In --verbose mode, cache hits and misses are reported per stage, so you can confirm a resume is doing what you expect:

indx ./docs --out ./ai-ready --resume --verbose

Streaming & memory rules

The performance contract is that indx streams the estate rather than materialising it. Walk and the downstream stages process files as an iterator, holding the working set — not the whole directory — in memory. Files are read incrementally where the parser allows, and large intermediate buffers are released promptly.

Concretely, this is what keeps a 2 GB folder from needing 2 GB of RAM:

Walk yields files lazily; nothing assumes the full file list fits in memory.
Parse runs in bounded worker pools, so only --jobs documents are in flight at once.
Embed and upsert flow in batches of 64, so vectors are written and dropped rather than accumulated.
Vectors in a sealed .indx archive are memory-mapped on demand from vectors.f32 on load, not read whole.

Stream + batch pattern (SDK)

When building a custom stage or your own ingestion loop, follow the stream-then-batch shape rather than loading everything and processing one item at a time:

from itertools import islice

def batched(iterable, size):
    it = iter(iterable)
    while batch := list(islice(it, size)):
        yield batch

# Stream the walk, embed and upsert in batches, resume on cache hits.
for batch in batched(ctx.chunks, size=64):
    if cache.has(batch):           # resume: skip completed work
        continue
    vectors = embedder.embed([c.text for c in batch])
    store.upsert(
        ids=[c.id for c in batch],
        vectors=vectors,
        payloads=[c.metadata for c in batch],
    )

The anti-pattern to avoid is the opposite — reading every file up front and embedding one chunk at a time:

# Anti-pattern: materialises the whole estate, one round-trip per chunk
texts = [p.read_text() for p in all_files]
vectors = [embedder.embed([t]) for t in texts]

Making the local profile fast enough

The shipped zero-config defaults are cloud-backed, so model-heavy work runs on managed APIs out of the box. The opt-in local profile (docling + ollama:qwen2.5 + bge-m3) still supports the air-gapped path with zero network calls, but local models can be the slow part of a large run on commodity hardware. When you are running the local profile, the mitigations below apply, in order of impact:

Parallelise parsing. Raise --jobs to match your cores; parsing is usually the first bottleneck on document-heavy corpora.
Lean on batching. Keep embedding batched (default 64); increase the batch size if you have GPU/CPU headroom.

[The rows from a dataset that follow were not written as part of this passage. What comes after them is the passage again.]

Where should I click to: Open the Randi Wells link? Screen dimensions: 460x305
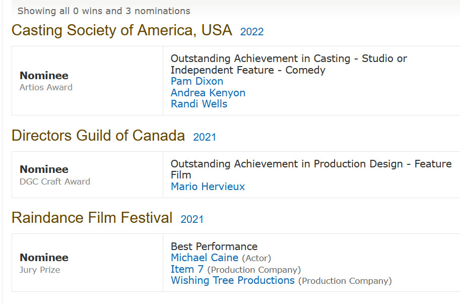(x=199, y=104)
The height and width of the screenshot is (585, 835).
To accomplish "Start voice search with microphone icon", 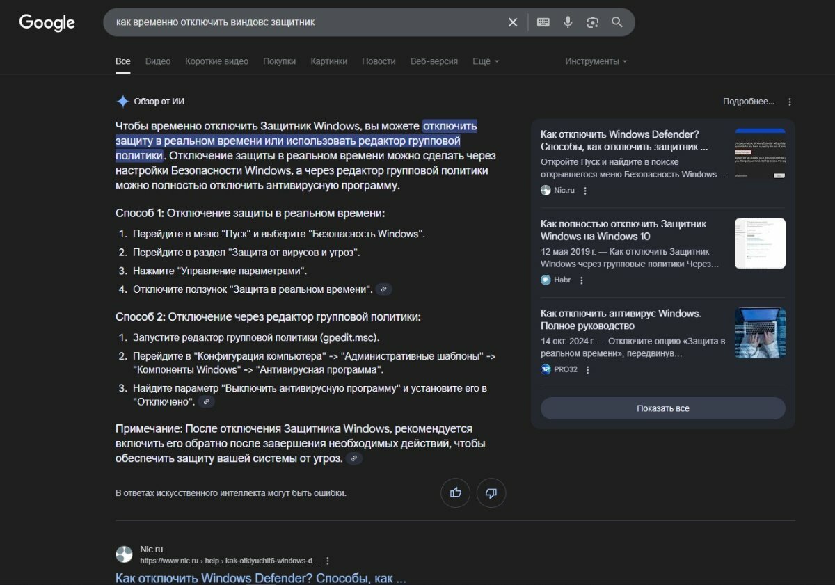I will [568, 22].
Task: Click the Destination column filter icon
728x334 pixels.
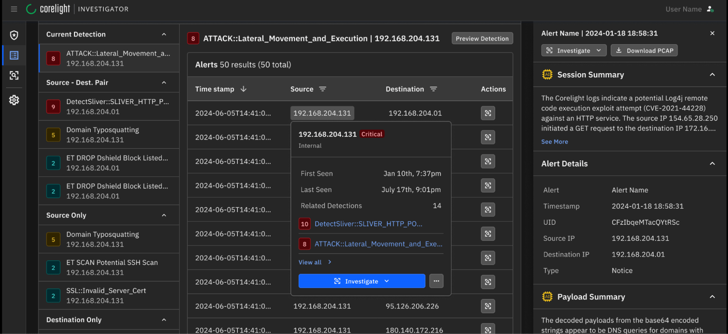Action: [x=433, y=89]
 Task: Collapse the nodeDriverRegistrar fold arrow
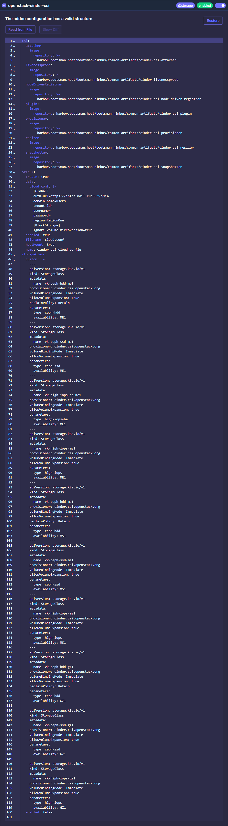(x=14, y=85)
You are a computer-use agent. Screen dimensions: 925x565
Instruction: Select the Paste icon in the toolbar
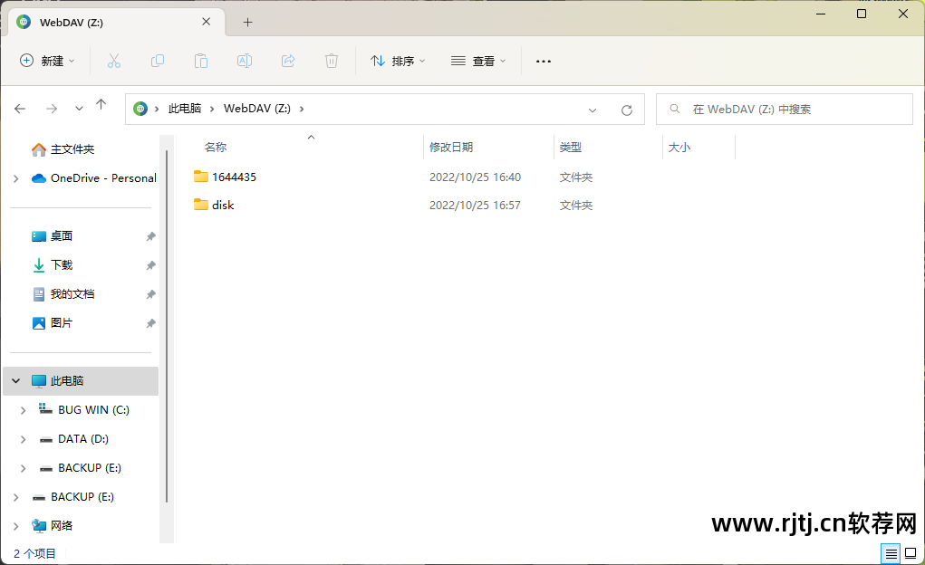[x=200, y=61]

Skip what you do not need. Use --no-embed to produce a graph-only space (Walk → Relate, no vectors) when you only need structure, and skip enrichment by dropping the Enrich stage when you do not want LLM work:

# Graph only — no embedding, fastest path to structure
indx ./docs --out ./ai-ready --no-embed

from indx import DirectoryPipeline

# Drop enrichment to skip all LLM calls
space = DirectoryPipeline().drop("enrich").run("./docs", "./out")

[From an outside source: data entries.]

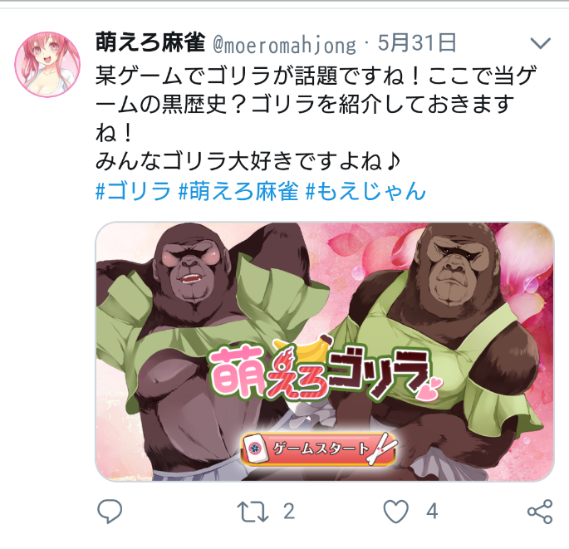Click the ゲームスタート button in the image
Viewport: 569px width, 549px height.
tap(318, 449)
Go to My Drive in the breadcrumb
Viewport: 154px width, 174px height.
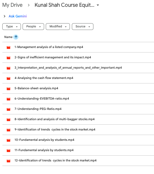pyautogui.click(x=12, y=5)
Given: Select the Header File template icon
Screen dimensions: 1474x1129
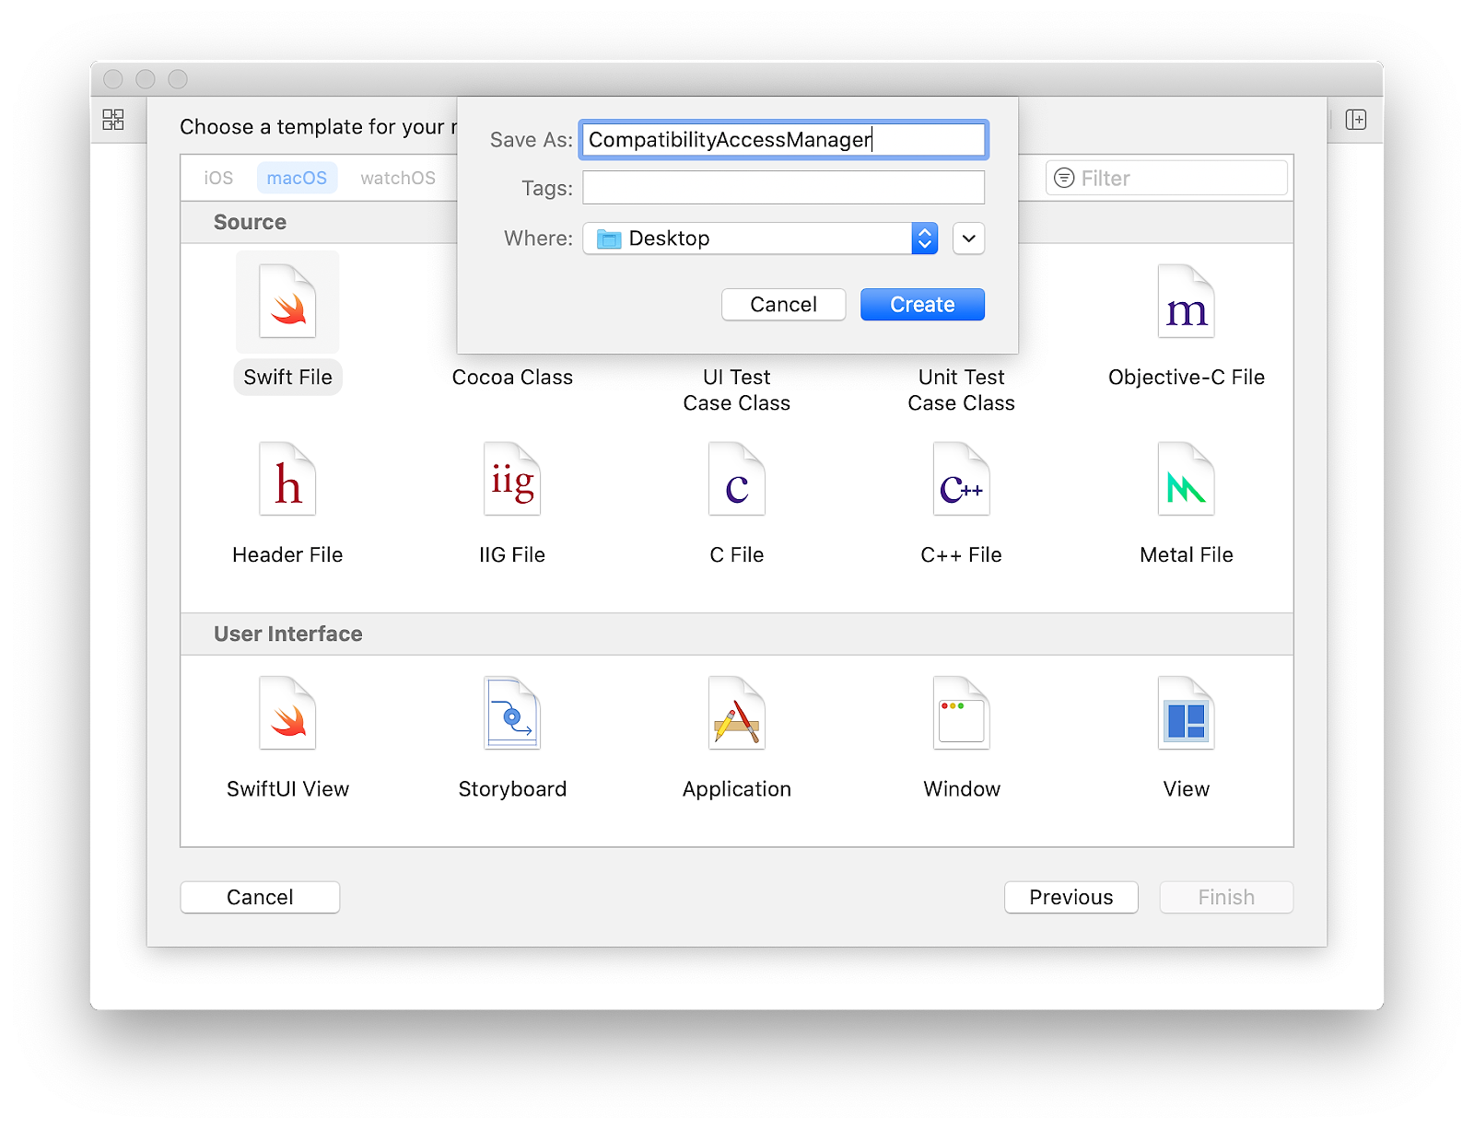Looking at the screenshot, I should point(287,479).
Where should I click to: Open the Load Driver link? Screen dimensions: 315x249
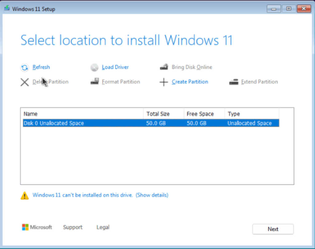[115, 67]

Lean back on hosted models for the heaviest stages when policy allows — the same cloud backends used by the zero-config defaults. A hosted LLM for Enrich or a hosted embedder benefits from asyncio bounded concurrency and can dramatically cut wall-clock time on large estates. See Enrichment with LLM/VLM and Choosing an embedder.
Resume aggressively. Combine --resume with the cache so iterative runs only pay for what changed.

Quick reference

Goal	Lever
Parse faster	`--jobs` / `-j` (parse workers)
Embed faster	embed batch size (default 64), `--jobs` (embed concurrency)
Hide cloud latency	Enrich/embed bounded concurrency (`asyncio`)
Cheap re-runs	`--resume` (+ `--verbose` to see hits/misses)
Skip vectors	`--no-embed` (graph-only space)
Skip LLM work	drop the `enrich` stage
Stay memory-stable	stream + batch; let the defaults do their job

For the full flag list see the CLI reference (--jobs, --resume, --no-embed); for keeping runs auditable and byte-stable see Reproducibility.